How to cook: Lacto-vegetarian linguine with tomato-sour cream mushroom sauce

Linguine with mushroom sauce

A lot of people stay away from pasta when they’re on a diet. They think it’s plain fattening or too high in saturated fat, or both. I have a cousin who went on the South Beach diet and wondered, at the start, how she could survive without pasta. The noodles consist of starch and, depending on the amount consumed, well, I guess it can be a diet killer. Among those who think that pasta dishes are naturally high in saturated fat, the most common misconception is that pasta has to come with a lot of high-fat meat like bacon, ham, sausages…

The truth is, pasta dishes can be high or low in fat depending on what you put in the sauce and how much cheese you stir in and sprinkle on top. Granted that bacon makes everything delicious but, still, bacon is not the only thing that can make a dish taste great. Mushrooms, for instance, are very flavorful. And they have that “meaty” texture that makes them a great ingredient for making pasta sauce. Note, however, that when using mushrooms for pasta sauce, fresh mushrooms are best.

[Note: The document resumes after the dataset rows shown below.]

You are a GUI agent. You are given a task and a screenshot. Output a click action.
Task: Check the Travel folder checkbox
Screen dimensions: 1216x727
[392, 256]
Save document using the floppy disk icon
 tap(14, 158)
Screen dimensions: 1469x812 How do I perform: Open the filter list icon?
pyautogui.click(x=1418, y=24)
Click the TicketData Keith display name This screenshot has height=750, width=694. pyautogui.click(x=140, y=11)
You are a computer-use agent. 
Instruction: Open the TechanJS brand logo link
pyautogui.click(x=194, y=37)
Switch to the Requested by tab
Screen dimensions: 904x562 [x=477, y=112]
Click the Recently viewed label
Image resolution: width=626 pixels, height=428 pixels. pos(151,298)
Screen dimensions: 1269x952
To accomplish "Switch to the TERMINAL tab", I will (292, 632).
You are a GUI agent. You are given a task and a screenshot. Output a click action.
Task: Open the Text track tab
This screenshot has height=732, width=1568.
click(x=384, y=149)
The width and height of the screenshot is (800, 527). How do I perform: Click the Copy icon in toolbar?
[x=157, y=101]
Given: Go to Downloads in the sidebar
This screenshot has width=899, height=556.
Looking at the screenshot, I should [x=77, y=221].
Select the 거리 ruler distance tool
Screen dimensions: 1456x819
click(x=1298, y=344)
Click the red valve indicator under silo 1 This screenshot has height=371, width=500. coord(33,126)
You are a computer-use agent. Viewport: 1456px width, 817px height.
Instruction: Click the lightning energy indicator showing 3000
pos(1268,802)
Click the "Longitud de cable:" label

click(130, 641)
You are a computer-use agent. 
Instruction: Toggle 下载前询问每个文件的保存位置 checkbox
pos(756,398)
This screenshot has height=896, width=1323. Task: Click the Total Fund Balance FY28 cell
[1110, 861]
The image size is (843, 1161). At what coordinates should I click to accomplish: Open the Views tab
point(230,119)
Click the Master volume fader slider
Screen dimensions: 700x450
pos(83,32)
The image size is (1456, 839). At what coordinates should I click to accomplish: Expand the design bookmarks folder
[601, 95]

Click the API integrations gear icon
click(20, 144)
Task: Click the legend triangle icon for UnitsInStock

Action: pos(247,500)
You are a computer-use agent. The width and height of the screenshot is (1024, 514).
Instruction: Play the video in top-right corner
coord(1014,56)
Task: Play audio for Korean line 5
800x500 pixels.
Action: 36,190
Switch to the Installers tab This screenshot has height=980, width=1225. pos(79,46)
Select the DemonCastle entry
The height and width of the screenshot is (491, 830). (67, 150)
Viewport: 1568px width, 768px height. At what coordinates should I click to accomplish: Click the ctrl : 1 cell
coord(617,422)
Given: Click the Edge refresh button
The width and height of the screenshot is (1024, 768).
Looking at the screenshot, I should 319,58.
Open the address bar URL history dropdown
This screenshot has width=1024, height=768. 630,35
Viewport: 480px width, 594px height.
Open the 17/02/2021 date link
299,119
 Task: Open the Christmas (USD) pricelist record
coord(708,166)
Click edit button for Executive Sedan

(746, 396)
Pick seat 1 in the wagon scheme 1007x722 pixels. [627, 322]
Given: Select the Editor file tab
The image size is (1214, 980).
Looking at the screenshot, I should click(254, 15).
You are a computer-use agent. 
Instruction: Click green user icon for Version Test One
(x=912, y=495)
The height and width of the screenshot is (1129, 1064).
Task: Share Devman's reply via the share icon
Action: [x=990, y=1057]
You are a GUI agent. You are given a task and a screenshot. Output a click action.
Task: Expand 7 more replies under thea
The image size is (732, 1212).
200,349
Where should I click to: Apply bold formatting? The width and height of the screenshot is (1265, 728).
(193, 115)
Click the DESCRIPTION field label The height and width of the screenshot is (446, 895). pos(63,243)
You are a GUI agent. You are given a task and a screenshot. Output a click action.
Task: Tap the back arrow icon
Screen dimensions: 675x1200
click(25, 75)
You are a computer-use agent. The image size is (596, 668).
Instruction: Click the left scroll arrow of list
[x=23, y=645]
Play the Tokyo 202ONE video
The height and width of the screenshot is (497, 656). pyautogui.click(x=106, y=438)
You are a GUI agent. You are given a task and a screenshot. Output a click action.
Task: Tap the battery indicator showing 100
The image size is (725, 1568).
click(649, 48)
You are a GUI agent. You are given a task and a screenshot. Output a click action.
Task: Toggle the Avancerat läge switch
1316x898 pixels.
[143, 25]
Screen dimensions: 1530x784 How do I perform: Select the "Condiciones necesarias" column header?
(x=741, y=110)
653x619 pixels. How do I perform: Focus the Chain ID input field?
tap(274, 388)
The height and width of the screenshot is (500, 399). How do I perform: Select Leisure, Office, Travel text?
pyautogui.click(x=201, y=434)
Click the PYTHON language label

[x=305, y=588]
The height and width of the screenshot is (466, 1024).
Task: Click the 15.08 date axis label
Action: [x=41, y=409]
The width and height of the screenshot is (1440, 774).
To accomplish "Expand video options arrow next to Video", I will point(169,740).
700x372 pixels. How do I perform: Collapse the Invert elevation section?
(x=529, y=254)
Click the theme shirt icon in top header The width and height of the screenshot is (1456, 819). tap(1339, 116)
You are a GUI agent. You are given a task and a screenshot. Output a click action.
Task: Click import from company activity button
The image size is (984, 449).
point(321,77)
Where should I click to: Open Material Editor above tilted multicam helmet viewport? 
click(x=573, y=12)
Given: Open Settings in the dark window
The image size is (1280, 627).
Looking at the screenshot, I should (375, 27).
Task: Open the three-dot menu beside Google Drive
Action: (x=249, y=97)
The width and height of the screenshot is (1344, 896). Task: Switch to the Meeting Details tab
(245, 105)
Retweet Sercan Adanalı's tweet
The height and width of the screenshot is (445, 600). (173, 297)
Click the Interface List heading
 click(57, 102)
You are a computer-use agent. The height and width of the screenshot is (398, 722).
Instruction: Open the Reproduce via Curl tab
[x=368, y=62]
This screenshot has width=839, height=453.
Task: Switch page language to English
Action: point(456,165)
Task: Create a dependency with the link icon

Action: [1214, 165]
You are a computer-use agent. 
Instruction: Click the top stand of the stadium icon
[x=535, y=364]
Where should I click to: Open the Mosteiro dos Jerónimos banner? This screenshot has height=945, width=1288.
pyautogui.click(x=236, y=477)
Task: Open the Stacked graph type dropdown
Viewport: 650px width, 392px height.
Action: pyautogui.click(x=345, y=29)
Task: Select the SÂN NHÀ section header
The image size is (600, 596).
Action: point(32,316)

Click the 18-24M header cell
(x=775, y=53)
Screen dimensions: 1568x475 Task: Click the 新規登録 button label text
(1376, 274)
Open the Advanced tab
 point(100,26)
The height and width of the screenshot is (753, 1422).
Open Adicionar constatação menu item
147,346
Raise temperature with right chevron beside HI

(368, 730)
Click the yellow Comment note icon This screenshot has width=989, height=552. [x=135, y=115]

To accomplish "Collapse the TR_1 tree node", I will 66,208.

Recipe: Linguine with tomato-sour cream mushroom sauce

Ingredients

  • cooked linguine (or other pasta shape), enough for two
  • 4 tbsps. of olive oil
  • 1 to 1 and 1/2 c. of chopped fresh mushrooms (or rehydrated dried mushrooms), any kind or a combination of different kinds of mushrooms
  • 1/2 c. of chopped onion
  • 1 tbsp. of chopped garlic
  • 1 and 1/2 c. of chopped tomatoes
  • 1 bay leaf
  • a pinch of dried oregano
  • salt and pepper, to taste
  • a bit of sugar, for balance
  • about 6 sweet basil leaves, thinly sliced (see how to make basil chiffonade)
  • 2 tbsps. of sour cream (or yogurt)
  • shredded cheese, to serve

Instructions

  1. Heat the olive oil in a pot. Add the mushrooms, onion and garlic. Sprinkle with salt and pepper. Saute until the onion pieces start to soften.
  2. Add the chopped tomatoes, bay leaf and oregano. Season with more salt and pepper, and a bit of sugar. Bring to the boil, lower the heat, cover and simmer for 20 to 30 minutes. The tomatoes will liquefy then reduce. Turn off the heat when the sauce is thick and chunky. Fish out the bay leaf.
  3. Stir in the sour cream or yogurt and basil. Taste one last time, adjust the seasonings if needed, then toss with the pasta. Top with shredded cheese and serve.

Preparation time: 10 minute(s)

Cooking time: 30 minute(s)

Number of servings (yield): 2

  • Gem von Haydn

    Hi, Ms Connie!

    Thanks a lot for the wonderful recipes u are sharing with us.I am always amazed everytime I read your recipe blogs.You really inspire me to cook.